Seth Green: ‘I Was Horrified’

Actor Seth Green was just 9 years old when he said he encountered Murray’s wrath. It was also backstage at SNL, where the young Green was making a guest spot, that he remembered Murray “made a big fuss” about him sitting in his seat. “And I was like, ‘That is absurd. I am sitting on the arm of this couch. There are several lengths of this sofa. Kindly eff off,’” Green said. “And he was like, ‘That’s my chair.’”

When Green stubbornly refused to get up, he said Murray “picked me up by my ankles, held me upside down… dangled me over a trash can and he was like, ‘The trash goes in the trash can.’ And I was screaming, and I swung my arms, flailed wildly, full contact with his balls. He dropped me in the trash can, the trash can falls over. I was horrified. I ran away, hid under the table in my dressing room and just cried.”

Lucy Liu: ‘I Stood Up for Myself, and I Don’t Regret It’

Last summer, Lucy Liu opened up about her confrontation with Murray on the set of their 2000 film Charlie’s Angels during an episode of the Los Angeles Times’ Asian Enough podcast. “As we’re doing the scene, Bill starts to sort of hurl insults, and I won’t get into the specifics, but it kept going on and on. I was, like, ‘Wow, he seems like he’s looking straight at me,’” Liu recalled. “I couldn’t believe that [the comments] could be towards me, because what do I have to do with anything majorly important at that time? I literally do the look around my shoulder thing, like, who is he talking to behind me? I say, ‘I’m so sorry. Are you talking to me?’ and clearly he was, because then it started to become a one-on-one communication.”

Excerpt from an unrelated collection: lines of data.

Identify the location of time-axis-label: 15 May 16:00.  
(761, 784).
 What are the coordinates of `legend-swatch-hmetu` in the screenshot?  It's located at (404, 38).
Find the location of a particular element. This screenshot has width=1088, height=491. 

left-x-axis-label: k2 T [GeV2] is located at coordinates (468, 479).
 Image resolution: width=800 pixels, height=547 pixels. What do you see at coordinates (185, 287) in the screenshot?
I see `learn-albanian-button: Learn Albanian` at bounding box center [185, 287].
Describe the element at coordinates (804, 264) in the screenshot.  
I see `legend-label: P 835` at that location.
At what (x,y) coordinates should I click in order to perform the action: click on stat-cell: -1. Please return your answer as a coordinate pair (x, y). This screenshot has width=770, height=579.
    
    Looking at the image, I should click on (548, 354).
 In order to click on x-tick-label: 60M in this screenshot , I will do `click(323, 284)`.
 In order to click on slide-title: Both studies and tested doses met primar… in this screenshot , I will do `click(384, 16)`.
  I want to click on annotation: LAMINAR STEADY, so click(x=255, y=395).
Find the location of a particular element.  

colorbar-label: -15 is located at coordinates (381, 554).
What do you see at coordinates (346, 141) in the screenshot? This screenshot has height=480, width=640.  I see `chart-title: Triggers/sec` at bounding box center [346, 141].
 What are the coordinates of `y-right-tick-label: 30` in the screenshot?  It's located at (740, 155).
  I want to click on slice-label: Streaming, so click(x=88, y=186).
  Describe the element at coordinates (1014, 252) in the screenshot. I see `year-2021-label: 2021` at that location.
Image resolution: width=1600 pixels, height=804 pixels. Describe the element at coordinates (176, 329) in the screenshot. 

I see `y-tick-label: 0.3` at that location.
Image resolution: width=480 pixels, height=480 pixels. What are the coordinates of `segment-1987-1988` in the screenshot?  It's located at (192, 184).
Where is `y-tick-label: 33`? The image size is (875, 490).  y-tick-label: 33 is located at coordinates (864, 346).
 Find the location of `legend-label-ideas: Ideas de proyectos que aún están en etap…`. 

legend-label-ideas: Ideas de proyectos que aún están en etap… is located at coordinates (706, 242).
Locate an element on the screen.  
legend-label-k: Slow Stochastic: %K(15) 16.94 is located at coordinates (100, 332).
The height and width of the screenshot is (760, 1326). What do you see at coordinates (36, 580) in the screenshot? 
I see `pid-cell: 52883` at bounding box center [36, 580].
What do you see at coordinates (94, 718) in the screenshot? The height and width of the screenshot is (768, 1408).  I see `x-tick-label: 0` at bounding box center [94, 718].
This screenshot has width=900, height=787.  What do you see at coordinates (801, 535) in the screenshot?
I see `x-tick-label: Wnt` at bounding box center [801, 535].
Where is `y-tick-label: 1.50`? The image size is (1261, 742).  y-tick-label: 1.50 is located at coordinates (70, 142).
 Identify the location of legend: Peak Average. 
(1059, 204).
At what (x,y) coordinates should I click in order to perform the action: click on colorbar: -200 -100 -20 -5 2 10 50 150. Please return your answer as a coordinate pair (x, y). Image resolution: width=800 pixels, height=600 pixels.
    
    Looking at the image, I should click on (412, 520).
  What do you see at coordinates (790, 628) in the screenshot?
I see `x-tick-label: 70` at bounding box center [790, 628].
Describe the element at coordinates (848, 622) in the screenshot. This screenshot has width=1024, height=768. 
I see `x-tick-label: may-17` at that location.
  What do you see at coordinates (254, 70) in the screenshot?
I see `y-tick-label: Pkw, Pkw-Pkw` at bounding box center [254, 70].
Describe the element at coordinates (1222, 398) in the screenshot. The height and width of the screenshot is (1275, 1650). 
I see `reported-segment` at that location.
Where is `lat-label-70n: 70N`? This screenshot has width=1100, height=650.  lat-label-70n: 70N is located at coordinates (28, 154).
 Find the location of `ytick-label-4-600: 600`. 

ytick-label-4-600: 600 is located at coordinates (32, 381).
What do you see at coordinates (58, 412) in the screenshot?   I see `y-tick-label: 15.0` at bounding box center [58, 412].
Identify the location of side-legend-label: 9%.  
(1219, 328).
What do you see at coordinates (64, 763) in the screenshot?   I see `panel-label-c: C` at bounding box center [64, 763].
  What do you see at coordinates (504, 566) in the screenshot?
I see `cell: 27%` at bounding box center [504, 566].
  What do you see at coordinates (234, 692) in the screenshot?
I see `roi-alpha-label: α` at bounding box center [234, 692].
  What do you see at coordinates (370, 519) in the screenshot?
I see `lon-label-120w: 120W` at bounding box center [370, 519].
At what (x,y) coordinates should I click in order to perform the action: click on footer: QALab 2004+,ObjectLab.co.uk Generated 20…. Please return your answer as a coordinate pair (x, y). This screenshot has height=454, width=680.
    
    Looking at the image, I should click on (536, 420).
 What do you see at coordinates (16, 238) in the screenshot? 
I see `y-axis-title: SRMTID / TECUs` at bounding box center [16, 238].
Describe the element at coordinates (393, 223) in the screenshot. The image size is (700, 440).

“Some of the language was inexcusable and unacceptable, and I was not going to just sit there and take it,” she continued. “So, yes, I stood up for myself, and I don’t regret it. Because no matter how low on the totem pole you may be or wherever you came from, there’s no need to condescend or to put other people down. And I would not stand down, and nor should I have.

Despite their on-set fight, Liu said she has “nothing against Bill Murray at all” and was “perfectly nice” when they ran into each other years later at an SNL reunion. “But I’m not going to sit there and be attacked.”

Anjelica Huston: ‘He Was a Shit to Me’

Despite both being essential parts of Wes Anderson’s ever-evolving ensemble, Anjelica Huston and Murray did not get along on set. “He was a shit to me on Life Aquatic,” she told Vulture a few years ago. “The first week I was there, we were all in this little hotel, and he invited the entire cast to go and have dinner, except me. And everyone came down for dinner, a little dog-faced about my not being invited, and they were all like, “Oh, you know, we don’t really want to go.” That was worse than anything.

She added, “I was really hurt. And then I think we met again in Florence, because that movie was shot all over Italy, and we were doing a scene at Gore Vidal’s house in Ravello, and he said, ‘Hey, how’ve you been? I missed you.’ I said, ‘You’re full of shit. You didn’t miss me.’ He looked all confused for a moment. He’s been a little nicer to me since. He showed up at my husband’s funeral. He couldn’t have been nicer that day. He showed up. A lot of people didn’t.”

Lorne Michaels: ‘They Got Into a Fight’

In a recent appearance on Dana Carvey and David Spade’s Fly on the Wall podcast, SNL producer Lorne Michaels confirmed the long-held rumor that Murray and Chevy Chase got into a fist fight backstage during the show’s second season. “They got into a fight. And John [Belushi] provoked it a little bit,” Michaels said. “It was probably my mistake because I was bringing Chevy back to host but it was just a season and a half after he left, but it just made sense. They got into a skirmish in front of the page desk, and then Chevy had to go out and do the monologue.”

Given Chase’s own controversial past, however, it’s hard to know whether Murray was really to blame for this one.